TapSense: Enhancing Finger Interaction on Touch Surfaces

Harrison, C., Schwarz, J., and Hudson, S.E. TapSense: Enhancing Finger Interaction on Touch Surfaces. In Proceedings of 24th Annual ACM Symposium on User Interface Software and Technology (Santa Barbara, California, October 16-19, 2011). UIST ’11. ACM, New York, NY, 627 - 636.

TapSense is an enhancement to conventional interactive surfaces that allows not only localization of inputs, but also provides information about the object coming into contact with it. This information is derived by segmenting and classifying the sounds resulting from the impact of the object with the surface.

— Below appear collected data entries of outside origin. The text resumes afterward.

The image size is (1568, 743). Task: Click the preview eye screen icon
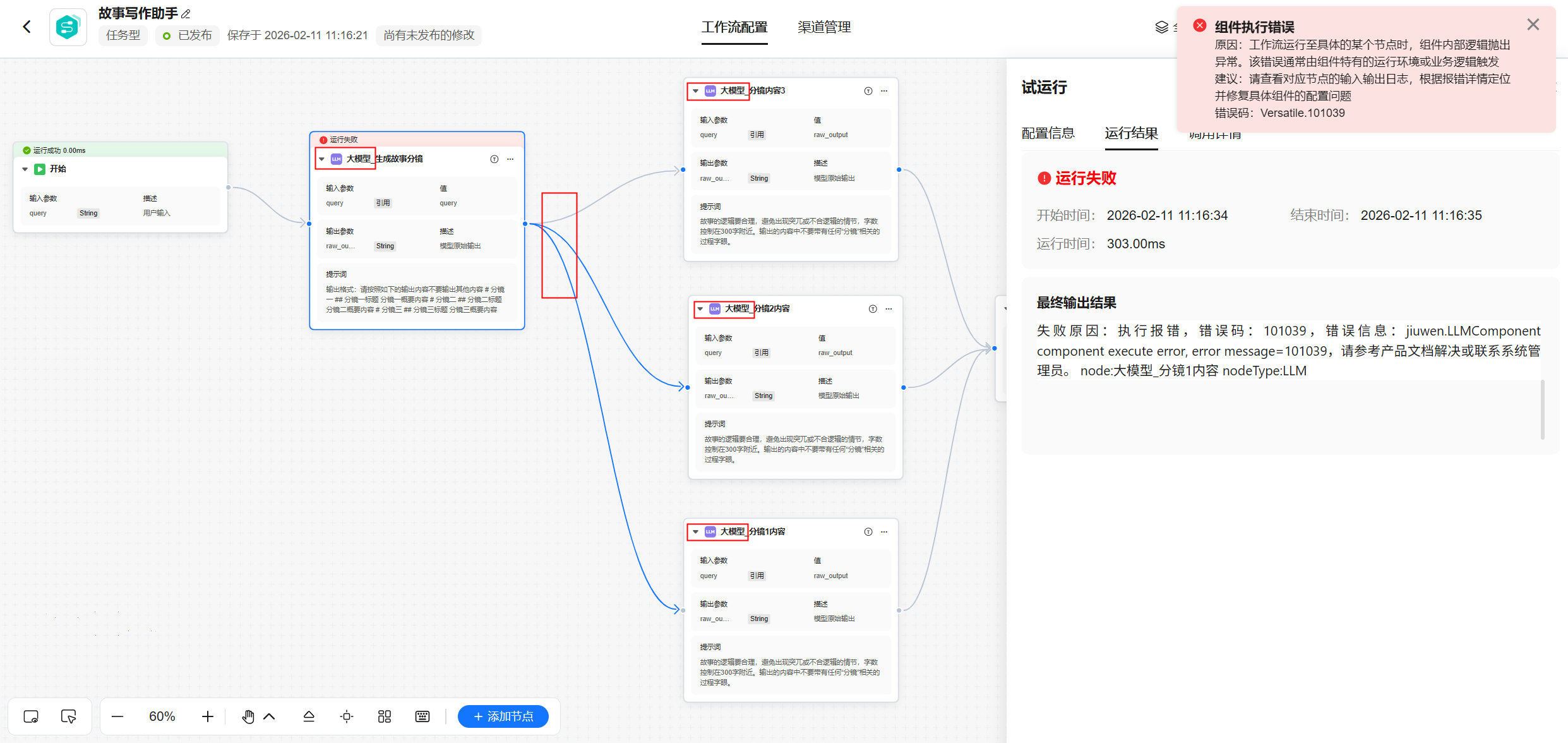coord(31,716)
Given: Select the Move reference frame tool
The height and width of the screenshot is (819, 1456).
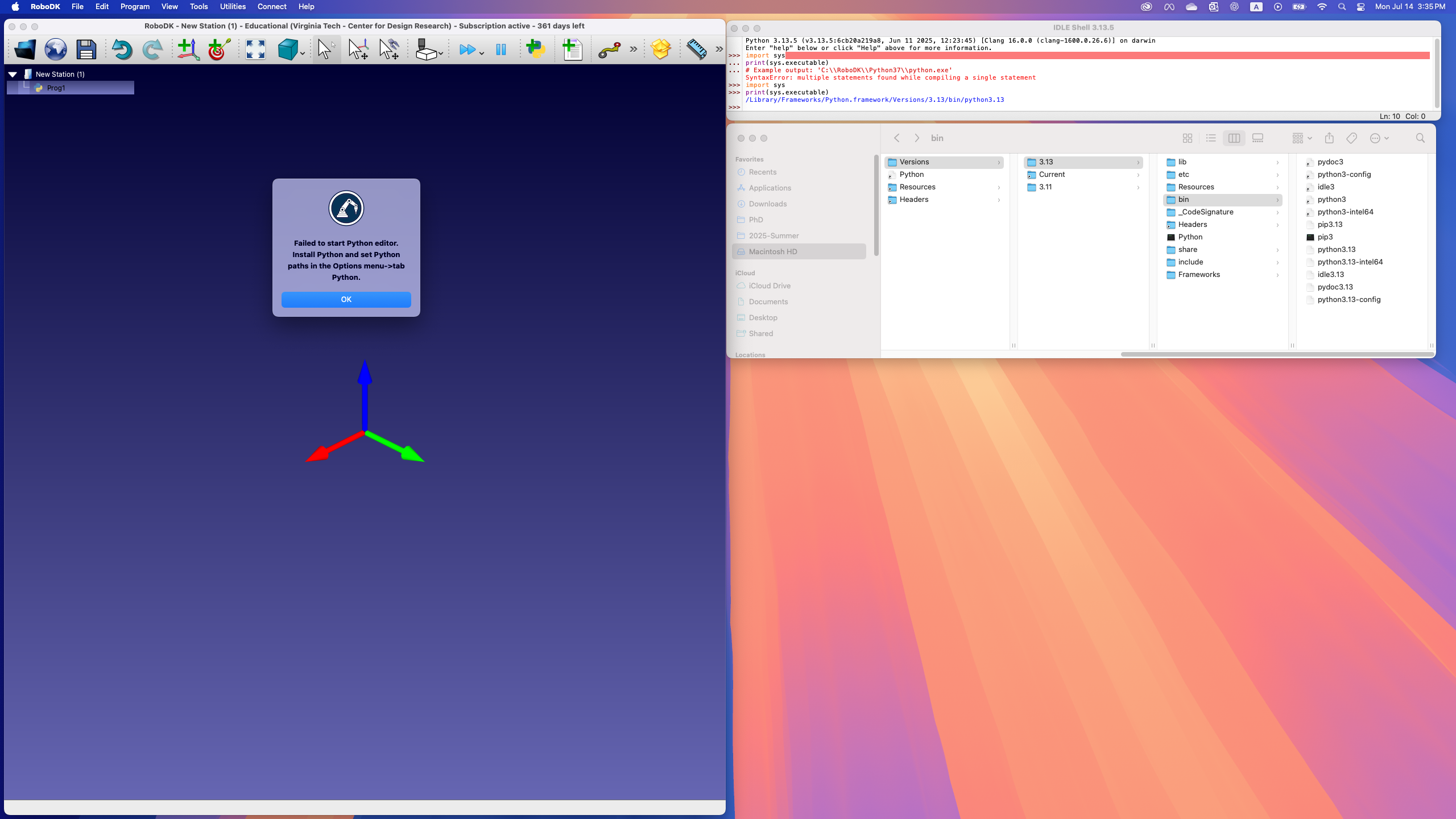Looking at the screenshot, I should coord(358,50).
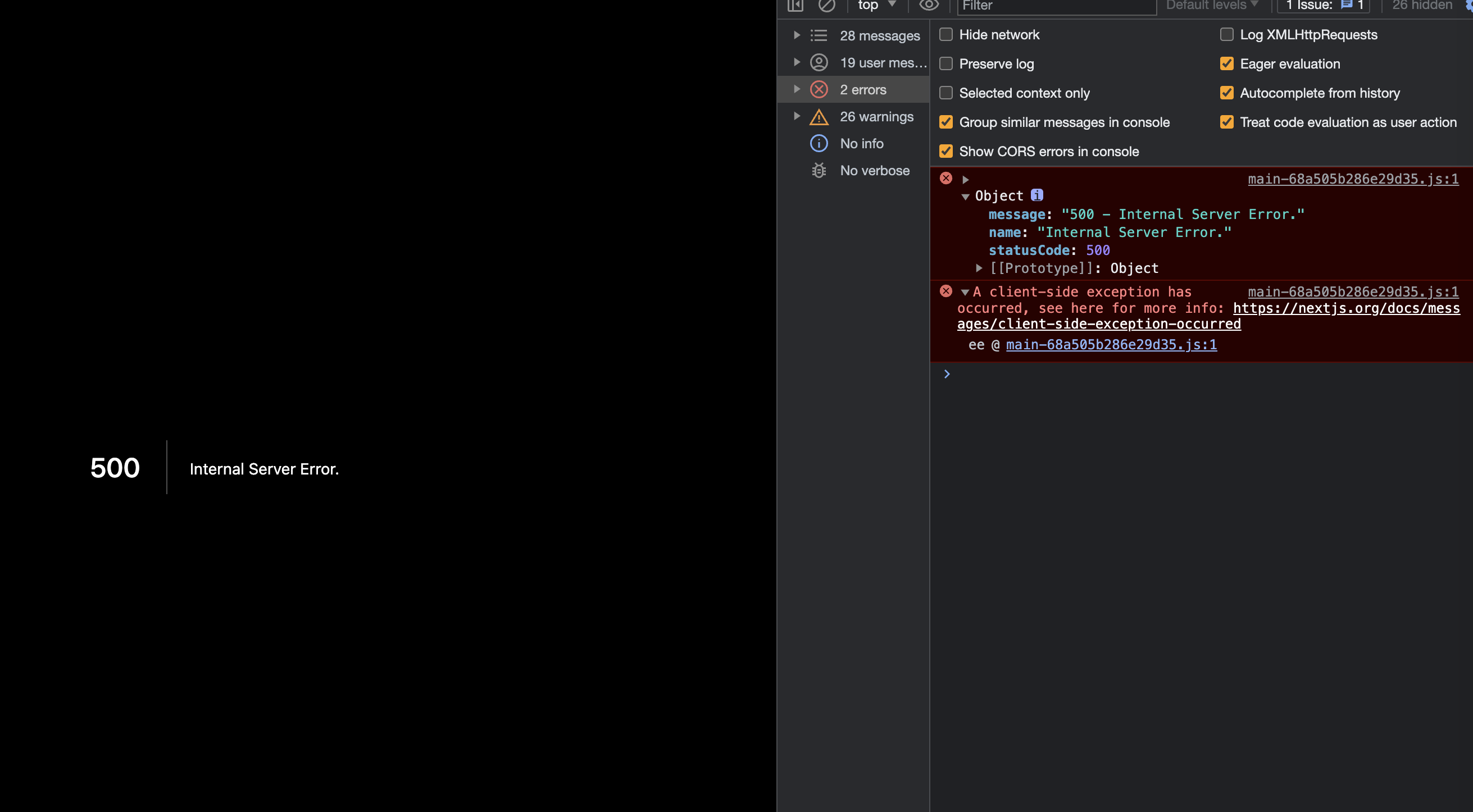Expand the 28 messages group

797,35
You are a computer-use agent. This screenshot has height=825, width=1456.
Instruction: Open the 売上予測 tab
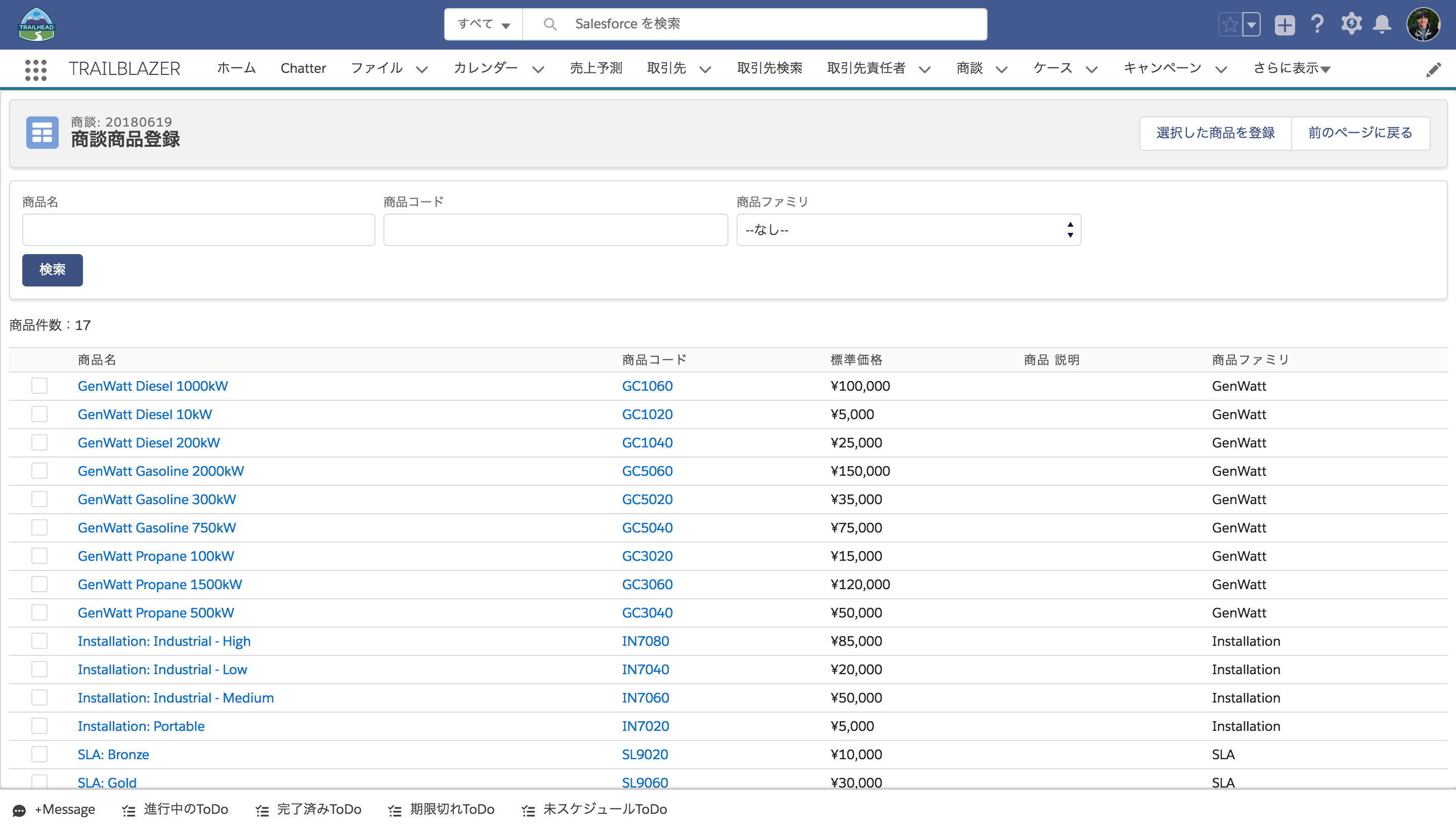tap(595, 68)
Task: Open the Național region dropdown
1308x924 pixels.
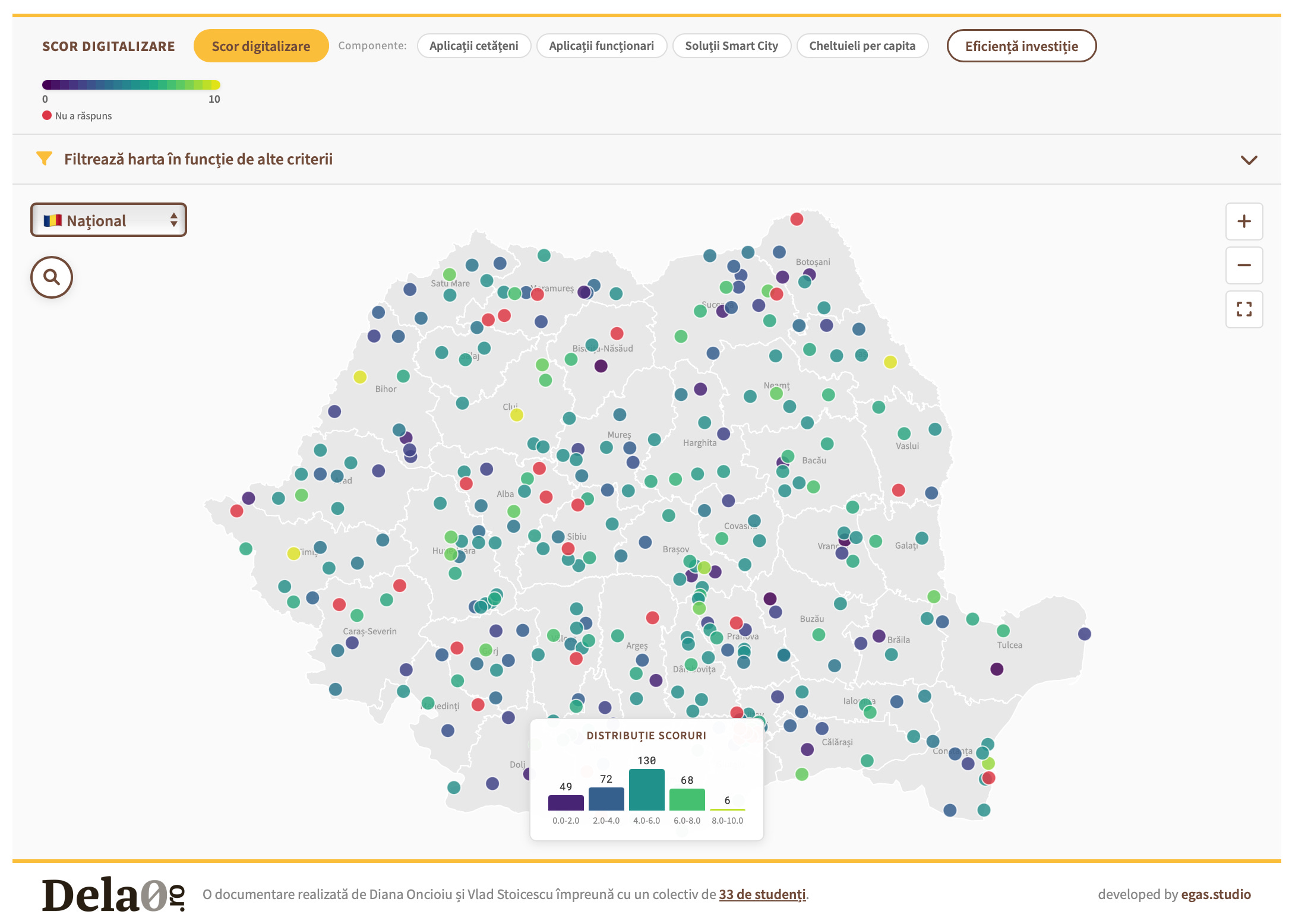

TapSense takes advantage of the fact that different materials have unique acoustic signatures, allowing for different tools and tangibles to be recognized. Additionally, the diverse anatomy of our fingers allows different parts to be recognized – including the tip, pad, nail and knuckle - opening several new interaction opportunities for finger touch input.

This work has seen press coverage from many sources including Wired, TechCrunch, Engadget, and MIT Techology Review, among others.

The technology is currently being commercialized as a part of a company I co-founded, Qeexo. The technology has been renamed "FingerSense", the video to the right gives a detailed overview of this promising technology.

Original overview video. See below for a more polished video of our commercial prototype.


Qeexo licenses FingerSense technology to OEMs. As of December 2015, the company is partnering with Chinese giants Huawei and Alibaba. FingerSense has shipped on multiple Huawei phone models, including flagship models like the P8 and Honor 7 (example commercials that include FingerSense). The company now has about 15 employees, has raised over $4M in funding, and has three offices worldwide.